## Task to carry out
Each record below has to be printed verbatim.

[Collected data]
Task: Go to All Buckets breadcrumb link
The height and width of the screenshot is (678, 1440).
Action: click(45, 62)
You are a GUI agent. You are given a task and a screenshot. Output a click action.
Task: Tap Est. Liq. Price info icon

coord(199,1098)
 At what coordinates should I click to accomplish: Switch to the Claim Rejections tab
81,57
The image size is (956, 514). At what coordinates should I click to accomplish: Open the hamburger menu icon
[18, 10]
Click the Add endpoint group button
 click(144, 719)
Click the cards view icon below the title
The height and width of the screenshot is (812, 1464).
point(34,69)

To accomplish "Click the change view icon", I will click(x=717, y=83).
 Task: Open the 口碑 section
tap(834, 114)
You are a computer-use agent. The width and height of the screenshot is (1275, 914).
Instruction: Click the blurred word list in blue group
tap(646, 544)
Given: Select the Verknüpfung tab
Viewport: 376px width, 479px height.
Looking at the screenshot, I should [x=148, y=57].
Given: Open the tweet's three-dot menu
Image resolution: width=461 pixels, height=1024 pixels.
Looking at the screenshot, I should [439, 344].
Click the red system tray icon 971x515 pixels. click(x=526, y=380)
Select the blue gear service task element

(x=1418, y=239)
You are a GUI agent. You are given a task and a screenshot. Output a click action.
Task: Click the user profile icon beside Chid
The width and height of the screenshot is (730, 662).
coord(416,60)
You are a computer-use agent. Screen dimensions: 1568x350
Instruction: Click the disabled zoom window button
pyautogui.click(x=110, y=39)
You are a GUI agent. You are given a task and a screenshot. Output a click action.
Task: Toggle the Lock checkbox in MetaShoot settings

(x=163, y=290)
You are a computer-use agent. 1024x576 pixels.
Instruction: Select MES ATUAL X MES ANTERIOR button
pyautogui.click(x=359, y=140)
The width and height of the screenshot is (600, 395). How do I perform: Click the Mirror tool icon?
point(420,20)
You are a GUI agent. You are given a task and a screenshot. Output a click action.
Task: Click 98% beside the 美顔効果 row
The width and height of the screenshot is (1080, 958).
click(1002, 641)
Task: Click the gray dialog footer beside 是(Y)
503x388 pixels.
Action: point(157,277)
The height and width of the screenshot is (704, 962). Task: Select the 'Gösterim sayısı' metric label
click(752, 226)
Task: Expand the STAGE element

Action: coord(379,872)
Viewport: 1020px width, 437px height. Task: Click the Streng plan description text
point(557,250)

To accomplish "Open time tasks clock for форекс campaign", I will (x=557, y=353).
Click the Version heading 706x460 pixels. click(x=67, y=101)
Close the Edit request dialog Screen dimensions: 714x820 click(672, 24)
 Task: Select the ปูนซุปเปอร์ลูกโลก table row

## Exercise solution
Task: Go to All Buckets breadcrumb link
The height and width of the screenshot is (678, 1440).
Action: click(45, 62)
You are a GUI agent. You are given a task and a screenshot. Output a click action.
Task: Tap Est. Liq. Price info icon

coord(199,1098)
 At what coordinates should I click to accomplish: Switch to the Claim Rejections tab
81,57
The image size is (956, 514). At what coordinates should I click to accomplish: Open the hamburger menu icon
[18, 10]
Click the Add endpoint group button
 click(144, 719)
Click the cards view icon below the title
The height and width of the screenshot is (812, 1464).
point(34,69)

To accomplish "Click the change view icon", I will click(x=717, y=83).
 Task: Open the 口碑 section
tap(834, 114)
You are a computer-use agent. The width and height of the screenshot is (1275, 914).
Instruction: Click the blurred word list in blue group
tap(646, 544)
Given: Select the Verknüpfung tab
Viewport: 376px width, 479px height.
Looking at the screenshot, I should [x=148, y=57].
Given: Open the tweet's three-dot menu
Image resolution: width=461 pixels, height=1024 pixels.
Looking at the screenshot, I should [439, 344].
Click the red system tray icon 971x515 pixels. click(x=526, y=380)
Select the blue gear service task element

(x=1418, y=239)
You are a GUI agent. You are given a task and a screenshot. Output a click action.
Task: Click the user profile icon beside Chid
The width and height of the screenshot is (730, 662).
coord(416,60)
You are a computer-use agent. Screen dimensions: 1568x350
Instruction: Click the disabled zoom window button
pyautogui.click(x=110, y=39)
You are a GUI agent. You are given a task and a screenshot. Output a click action.
Task: Toggle the Lock checkbox in MetaShoot settings

(x=163, y=290)
You are a computer-use agent. 1024x576 pixels.
Instruction: Select MES ATUAL X MES ANTERIOR button
pyautogui.click(x=359, y=140)
The width and height of the screenshot is (600, 395). How do I perform: Click the Mirror tool icon?
point(420,20)
You are a GUI agent. You are given a task and a screenshot. Output a click action.
Task: Click 98% beside the 美顔効果 row
The width and height of the screenshot is (1080, 958).
click(1002, 641)
Task: Click the gray dialog footer beside 是(Y)
503x388 pixels.
Action: point(157,277)
The height and width of the screenshot is (704, 962). Task: Select the 'Gösterim sayısı' metric label
click(752, 226)
Task: Expand the STAGE element

Action: coord(379,872)
Viewport: 1020px width, 437px height. Task: Click the Streng plan description text
point(557,250)

To accomplish "Open time tasks clock for форекс campaign", I will (x=557, y=353).
Click the Version heading 706x460 pixels. click(x=67, y=101)
Close the Edit request dialog Screen dimensions: 714x820 click(672, 24)
 Task: Select the ปูนซุปเปอร์ลูกโลก table row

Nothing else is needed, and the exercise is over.